Name: Anonymous 2008-02-06 2:56

Lucy - The skeleton of a three foot tall chimpanzee.
Heidelberg Man - Built from a jawbone that was conceded to be human.
Nebraska Man - Scientifically built up from one tooth, later found to be the tooth of an extinct pig.
Piltdown Man - The jawbone turned out to belong to a modern ape.
Peking Man - Supposedly 500,000 years old, but all supporting evidence has disappeared.
Neanderthal Man - At the 1958 International Congress of Zoology, Dr.

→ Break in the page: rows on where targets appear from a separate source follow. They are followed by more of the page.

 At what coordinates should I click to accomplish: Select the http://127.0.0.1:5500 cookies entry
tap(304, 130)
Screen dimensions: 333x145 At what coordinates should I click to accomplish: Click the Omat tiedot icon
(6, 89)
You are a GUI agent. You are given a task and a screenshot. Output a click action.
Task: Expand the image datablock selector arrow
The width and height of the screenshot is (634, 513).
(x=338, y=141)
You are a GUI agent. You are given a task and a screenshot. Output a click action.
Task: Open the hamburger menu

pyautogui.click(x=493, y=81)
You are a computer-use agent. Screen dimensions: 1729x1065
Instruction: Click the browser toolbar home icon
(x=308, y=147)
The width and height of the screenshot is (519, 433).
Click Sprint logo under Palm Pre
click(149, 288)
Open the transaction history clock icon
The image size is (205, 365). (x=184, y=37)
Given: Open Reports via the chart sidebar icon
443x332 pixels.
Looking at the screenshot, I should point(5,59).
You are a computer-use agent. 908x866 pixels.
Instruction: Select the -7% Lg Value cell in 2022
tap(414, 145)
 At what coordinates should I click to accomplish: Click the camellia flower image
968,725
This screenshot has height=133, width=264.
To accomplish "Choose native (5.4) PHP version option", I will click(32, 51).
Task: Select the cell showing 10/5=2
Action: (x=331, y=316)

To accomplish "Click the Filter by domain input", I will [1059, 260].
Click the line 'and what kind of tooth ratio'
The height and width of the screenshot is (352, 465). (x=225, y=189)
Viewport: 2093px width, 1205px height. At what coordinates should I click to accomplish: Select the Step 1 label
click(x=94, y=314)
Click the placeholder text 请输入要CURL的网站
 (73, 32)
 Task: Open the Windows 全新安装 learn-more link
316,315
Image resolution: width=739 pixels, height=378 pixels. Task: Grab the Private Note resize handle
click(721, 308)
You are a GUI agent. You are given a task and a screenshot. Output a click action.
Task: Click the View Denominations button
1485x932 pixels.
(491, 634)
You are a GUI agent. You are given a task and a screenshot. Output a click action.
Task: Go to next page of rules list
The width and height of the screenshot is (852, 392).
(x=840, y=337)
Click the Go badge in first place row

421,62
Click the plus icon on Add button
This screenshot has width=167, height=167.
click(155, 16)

A.J.E. Cave said his examination showed that his famous skeleton found in France over 50 years ago is that of an old man who suffered from arthritis.
Newguinea Man - Dates back to 1970, found just north of Australia.
Cromagnon Man - One of the earliest and best established fossils is at least equal in physique and brain capacity to modern man.

Name: Anonymous 2008-02-06 13:30

>>7
RAO = Recent African Origin, or the Recently Out-of-Africa theory.
It is now off the table, genomics refute it.
Homo sapiens neanderthalensis disagrees.
``Modern Homo sapiens'' and ``Homo sapiens sapiens'' are synonyms, but that by no means means modern Homo sapiens isn't a subspecies of Homo sapiens.
http://en.wikipedia.org/wiki/Human Check the table.
http://en.wikipedia.org/wiki/Binomial_nomenclature
In biology, binomial nomenclature is the formal system of naming specific species. The system is also called binominal nomenclature (particularly in zoological circles), binary nomenclature (particularly in botanical circles), or the binomial classification system. The essence of it is that each species name is in (modern scientific) Latin and has two parts, so that it is also sometimes popularly known as the "Latin name" of the species, although this terminology is frowned upon by biologists and philologists, who prefer the phrase scientific name.
http://en.wikipedia.org/wiki/Trinomial_nomenclature
In biology, trinomial nomenclature refers to names for taxa below the rank of species. This is different for animals and plants:
* for animals see trinomen. There is only one rank allowed below the rank of species: subspecies.
http://en.wikipedia.org/wiki/Trinomen
In zoology, a trinomen, or trinominal name, refers to the name of a subspecies.
A trinomen is a name consisting of three names: generic name, specific name and subspecific name. All three names are typeset in italics, and only the generic name is capitalised. No indicator of rank is included: in zoology, subspecies is the only rank below that of species.